Trump rejects UK plea for exemption from Anthropic AI ban
TL;DR:
- US officials have signalled they will refuse Downing Street’s request for a British carve-out from the export order that locked foreign nationals out of Anthropic’s Fable 5 and Mythos 5 models.
- Anthropic met Commerce Department officials on Monday to negotiate, while more than 80 cybersecurity leaders signed an open letter urging the curbs be dropped.
- For UK readers the rebuff sharpens a sovereignty problem Resultsense has tracked for weeks: Britain depends on US-controlled models and has no veto over when they are switched off.
The White House looks set to reject Sir Keir Starmer’s appeal to restore British access to Anthropic’s most capable AI models, with one source close to the president telling The Telegraph there was “zero chance” of a UK carve-out. The export order, served on Friday by the US Commerce Department, forced Anthropic to disable Fable 5 and Mythos 5 for every user worldwide to stay compliant.
Washington’s rationale, and its limits
Commerce Secretary Howard Lutnick said he acted because officials feared the models could be diverted to military intelligence users in China, Russia or other countries of concern, according to a letter to Anthropic chief executive Dario Amodei seen by Reuters. Senior Anthropic staff met Commerce officials in Washington on Monday — joined by National Cyber Director Sean Cairncross — to hammer out a fix. Export experts told Reuters the legal footing is shaky: AI models are reached through remote access, not exported, raising doubts over whether Commerce can lawfully impose the curb at all.

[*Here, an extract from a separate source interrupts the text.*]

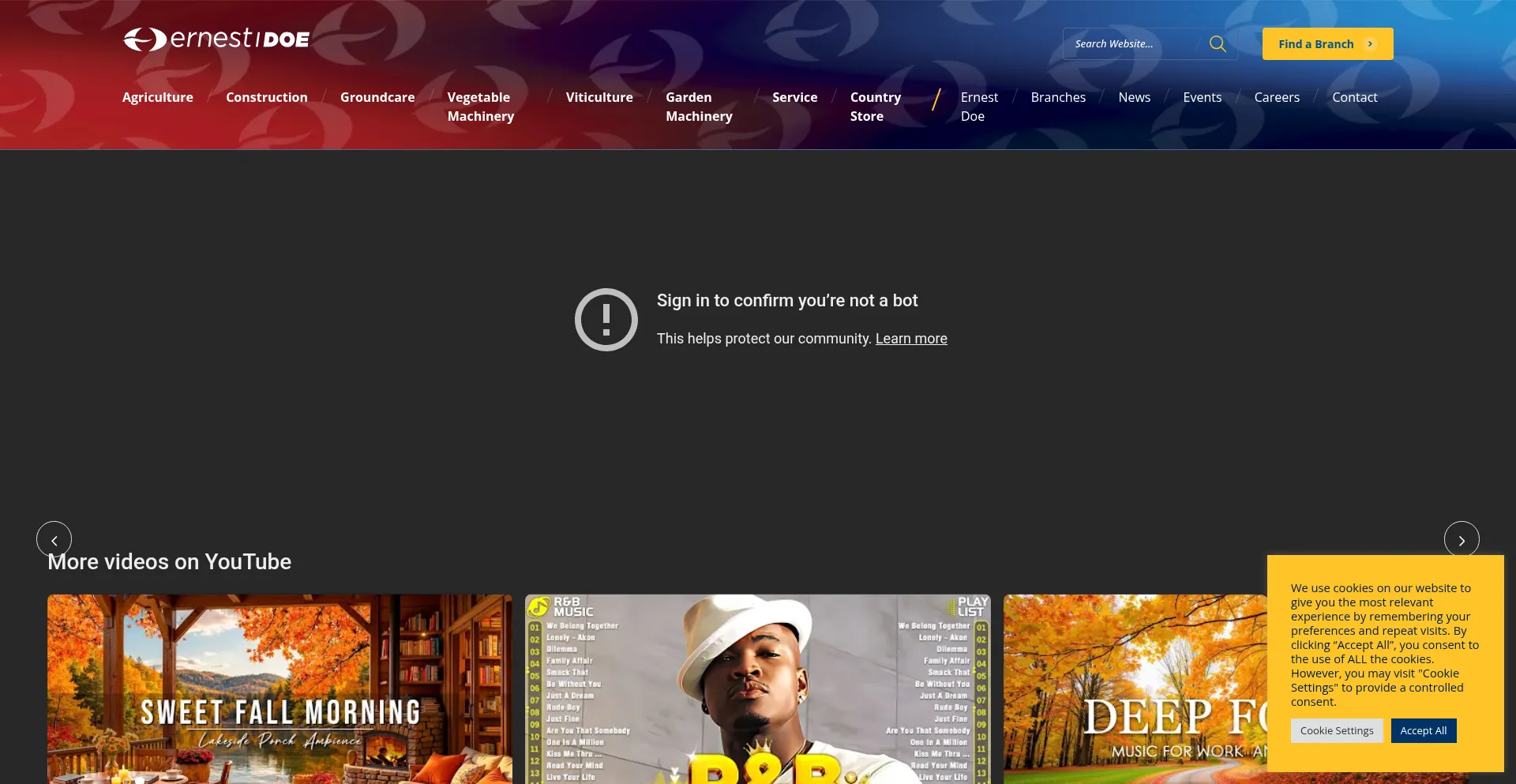Screen dimensions: 1516x784
Task: Select the Sweet Fall Morning video thumbnail
Action: coord(280,688)
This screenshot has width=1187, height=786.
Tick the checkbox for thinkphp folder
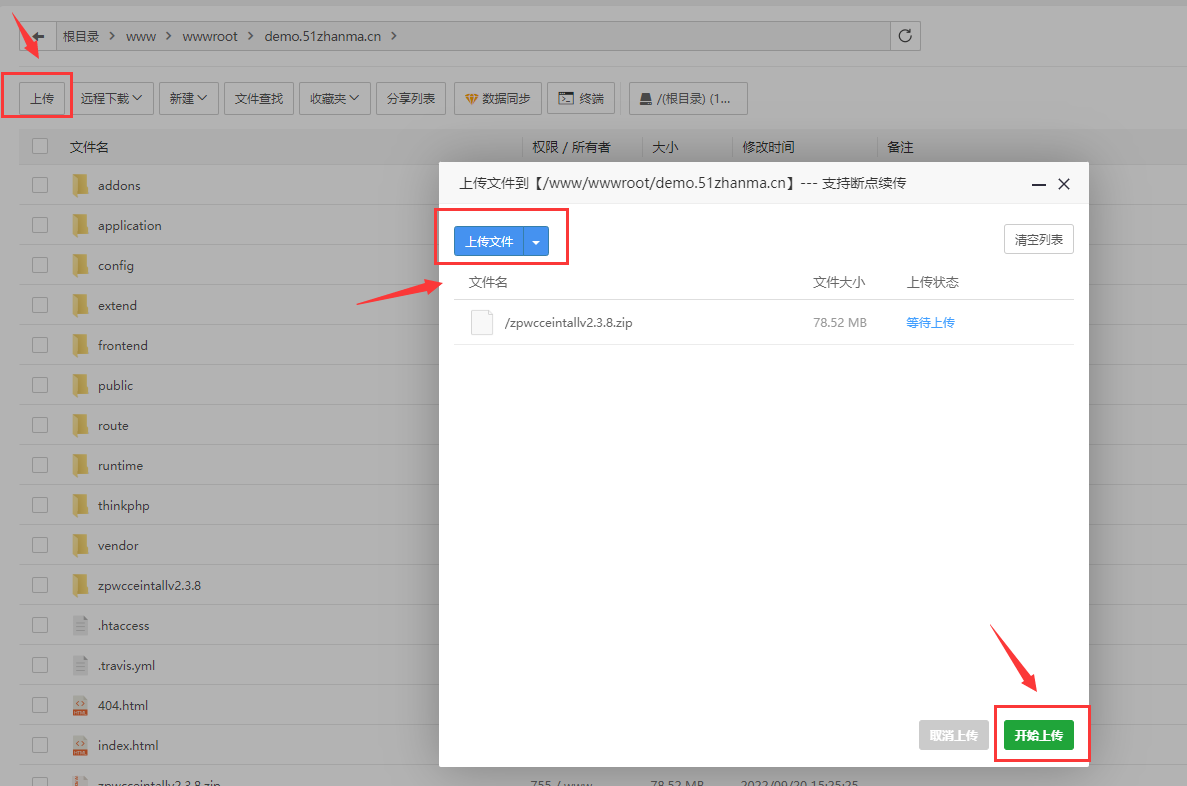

Pressure to reverse course is building from industry too. In an open letter, more than 80 security leaders at firms including Nvidia and Adobe argued the ban hampers efforts to find and patch software flaws, and that Anthropic’s models are only an incremental advance over rival systems such as China’s Kimi 2.7 that remain freely available.
Looking forward
Insiders expect Trump will ultimately strike a deal that rolls back the restriction for everyone rather than grant Britain a bespoke exemption. Business Secretary Peter Kyle declined to comment on the talks but pointed to “the need to scale British technology”, reviving calls for sovereign UK systems that cannot be switched off from abroad. As yesterday’s carve-out lobbying and the original suspension order showed, the deeper lesson holds: a single directive in Washington can pull tools British firms rely on, and rhetoric about sovereignty needs far more capital behind it to matter.